A Transition That Warrants Prompt Attention

Plans still operating add-only chart mining programs face a regulatory environment that is moving in a clear direction through enforcement actions, compliance guidance, and payment policy changes. Each month such a program continues in its current form may accumulate additional codes without adequate support, additional exposure to potential DOJ scrutiny, and additional unlinked diagnoses that CMS has announced it will exclude from risk scores starting in 2027.

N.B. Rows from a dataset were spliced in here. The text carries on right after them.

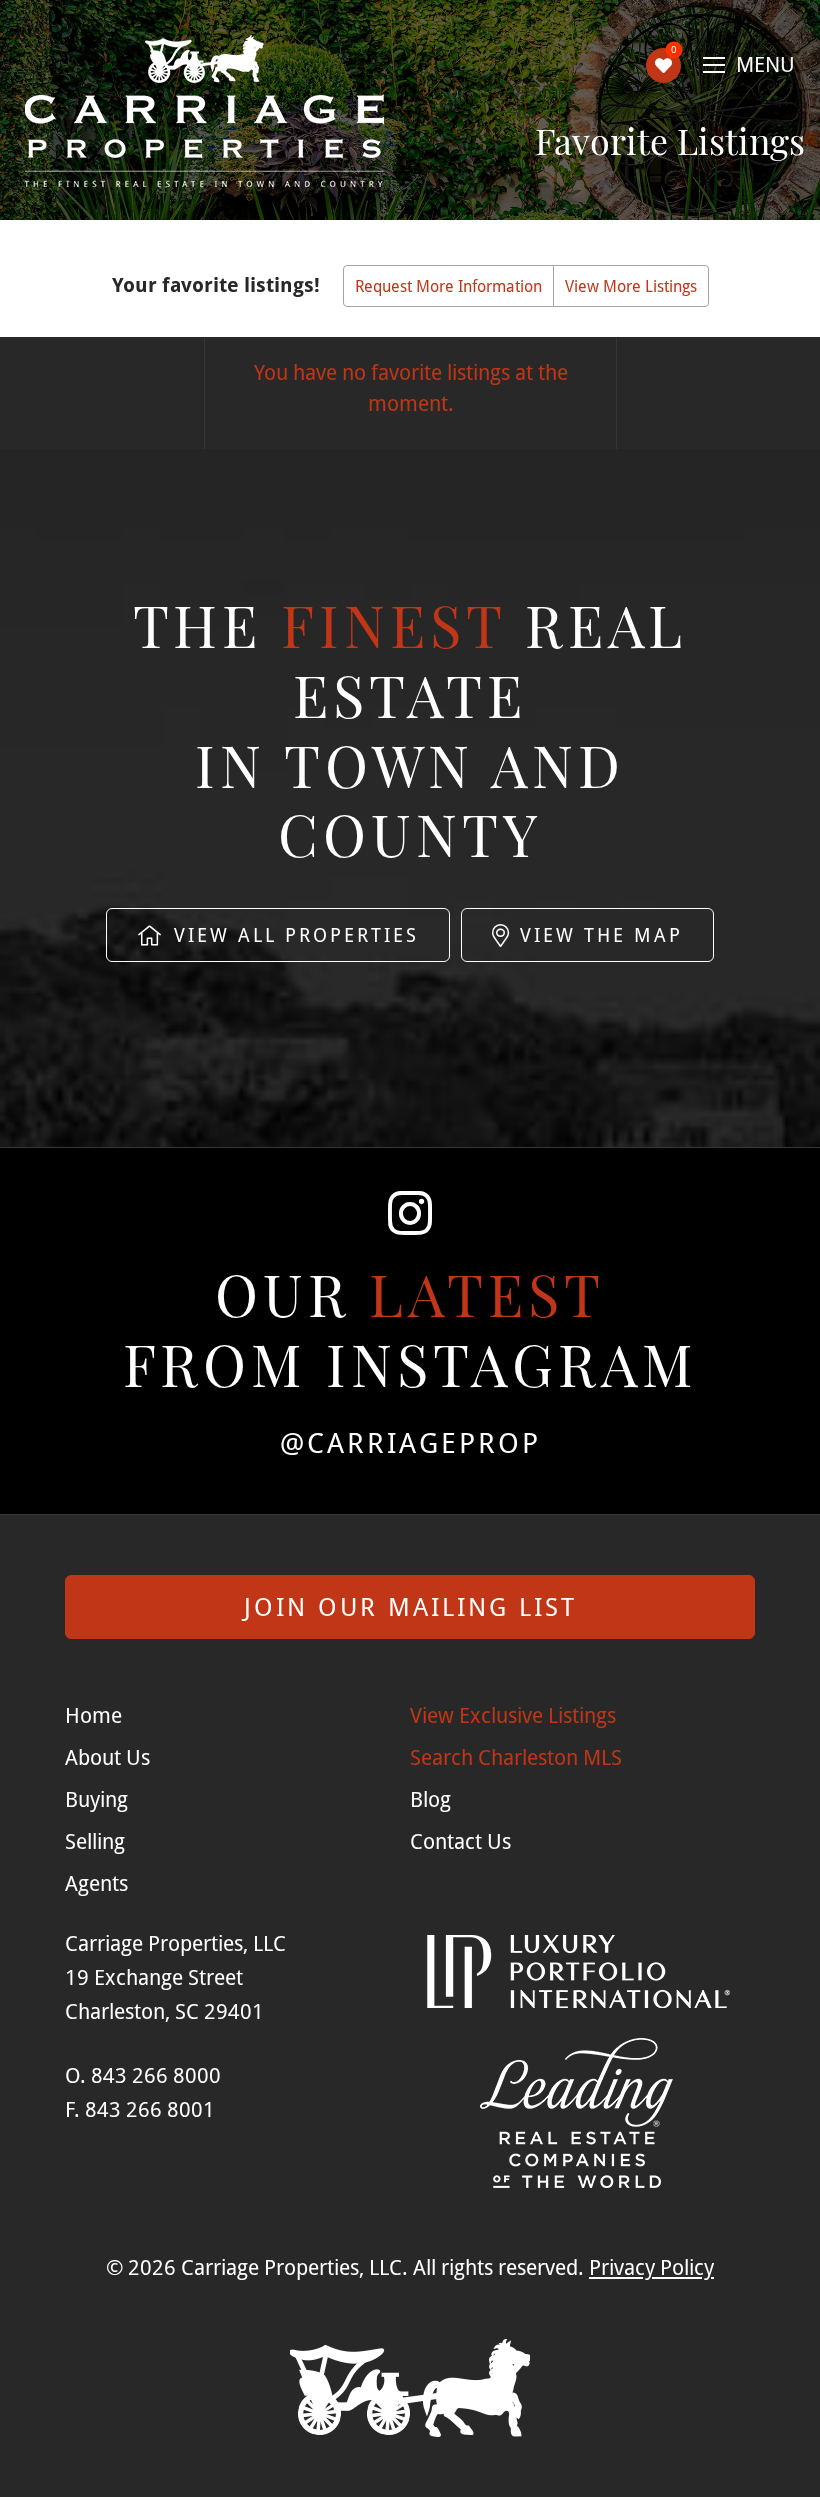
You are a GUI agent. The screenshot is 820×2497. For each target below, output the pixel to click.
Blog (430, 1799)
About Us (107, 1757)
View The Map (597, 934)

The transition to defensible retrospective hcc coding, built on two-way review, evidence validation, and encounter linkage, is increasingly becoming an operational priority rather than a strategic consideration for a future planning cycle. The regulatory signals are consistent, the enforcement precedents are documented, and the payment policy changes are finalized. Health plans that align their coding practices to these signals position themselves for both compliance and financial sustainability in the years ahead.

Disclaimer: This article is for informational purposes only and does not constitute legal, compliance, billing, or healthcare advice. The regulatory and enforcement actions referenced are based on publicly available government sources as of May 2026. Organizations should consult qualified legal and compliance professionals for guidance specific to their circumstances.